- What you are asked to do
The expected answer is the set of lines in the data below between the line holding "台風対策 被害に遭う前に (119, 1968)" and the line holding "工事メニュー (184, 52)", inclusive, written out exactly.

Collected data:

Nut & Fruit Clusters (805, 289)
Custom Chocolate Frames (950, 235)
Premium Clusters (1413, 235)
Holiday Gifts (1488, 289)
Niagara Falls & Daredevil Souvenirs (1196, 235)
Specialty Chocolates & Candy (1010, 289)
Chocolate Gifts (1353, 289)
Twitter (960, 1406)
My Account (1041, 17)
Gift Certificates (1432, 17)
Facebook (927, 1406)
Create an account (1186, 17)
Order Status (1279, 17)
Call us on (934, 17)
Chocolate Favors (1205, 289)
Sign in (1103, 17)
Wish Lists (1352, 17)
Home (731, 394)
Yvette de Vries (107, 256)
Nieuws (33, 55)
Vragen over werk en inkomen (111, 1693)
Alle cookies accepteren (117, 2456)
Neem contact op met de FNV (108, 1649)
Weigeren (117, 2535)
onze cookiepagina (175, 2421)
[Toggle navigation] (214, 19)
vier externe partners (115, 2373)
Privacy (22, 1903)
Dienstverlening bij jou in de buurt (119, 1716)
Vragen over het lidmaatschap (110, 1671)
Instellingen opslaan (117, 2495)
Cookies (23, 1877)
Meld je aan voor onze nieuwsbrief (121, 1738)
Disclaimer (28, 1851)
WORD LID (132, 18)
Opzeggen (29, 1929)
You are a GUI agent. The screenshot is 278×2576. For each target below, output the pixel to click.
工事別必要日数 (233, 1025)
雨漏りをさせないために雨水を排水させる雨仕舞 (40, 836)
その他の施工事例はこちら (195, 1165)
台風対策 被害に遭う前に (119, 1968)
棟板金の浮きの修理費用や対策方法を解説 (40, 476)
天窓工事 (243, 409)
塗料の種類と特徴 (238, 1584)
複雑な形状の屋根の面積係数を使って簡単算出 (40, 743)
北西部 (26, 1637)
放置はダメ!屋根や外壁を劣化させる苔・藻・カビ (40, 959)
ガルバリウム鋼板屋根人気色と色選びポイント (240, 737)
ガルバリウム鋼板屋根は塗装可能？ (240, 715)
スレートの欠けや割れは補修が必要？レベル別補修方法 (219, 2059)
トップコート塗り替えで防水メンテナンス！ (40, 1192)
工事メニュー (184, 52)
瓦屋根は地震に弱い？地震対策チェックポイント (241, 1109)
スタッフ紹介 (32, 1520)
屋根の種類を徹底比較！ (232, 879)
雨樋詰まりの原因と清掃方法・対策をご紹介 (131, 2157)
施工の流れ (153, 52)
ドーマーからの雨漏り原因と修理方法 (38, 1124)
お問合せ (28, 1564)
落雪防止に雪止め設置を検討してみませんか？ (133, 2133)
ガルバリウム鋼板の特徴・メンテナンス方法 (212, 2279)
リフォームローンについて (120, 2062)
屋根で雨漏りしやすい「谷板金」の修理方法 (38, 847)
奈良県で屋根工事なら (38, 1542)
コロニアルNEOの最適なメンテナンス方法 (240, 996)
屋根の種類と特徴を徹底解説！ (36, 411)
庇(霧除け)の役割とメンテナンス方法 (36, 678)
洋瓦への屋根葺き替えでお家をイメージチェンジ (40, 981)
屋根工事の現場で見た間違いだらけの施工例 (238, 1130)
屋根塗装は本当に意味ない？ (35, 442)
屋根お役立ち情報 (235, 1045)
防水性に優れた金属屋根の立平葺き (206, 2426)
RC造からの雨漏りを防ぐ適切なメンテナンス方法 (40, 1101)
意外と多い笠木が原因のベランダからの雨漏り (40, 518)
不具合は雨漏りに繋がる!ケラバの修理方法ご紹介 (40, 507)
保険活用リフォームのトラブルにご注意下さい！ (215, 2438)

- Output below
台風対策 被害に遭う前に (119, 1968)
棟板金の浮きの修理費用や対策方法を解説 (40, 476)
天窓工事 (243, 409)
塗料の種類と特徴 (238, 1584)
複雑な形状の屋根の面積係数を使って簡単算出 (40, 743)
北西部 (26, 1637)
放置はダメ!屋根や外壁を劣化させる苔・藻・カビ (40, 959)
ガルバリウム鋼板屋根人気色と色選びポイント (240, 737)
ガルバリウム鋼板屋根は塗装可能？ (240, 715)
スレートの欠けや割れは補修が必要？レベル別補修方法 (219, 2059)
トップコート塗り替えで防水メンテナンス！ (40, 1192)
工事メニュー (184, 52)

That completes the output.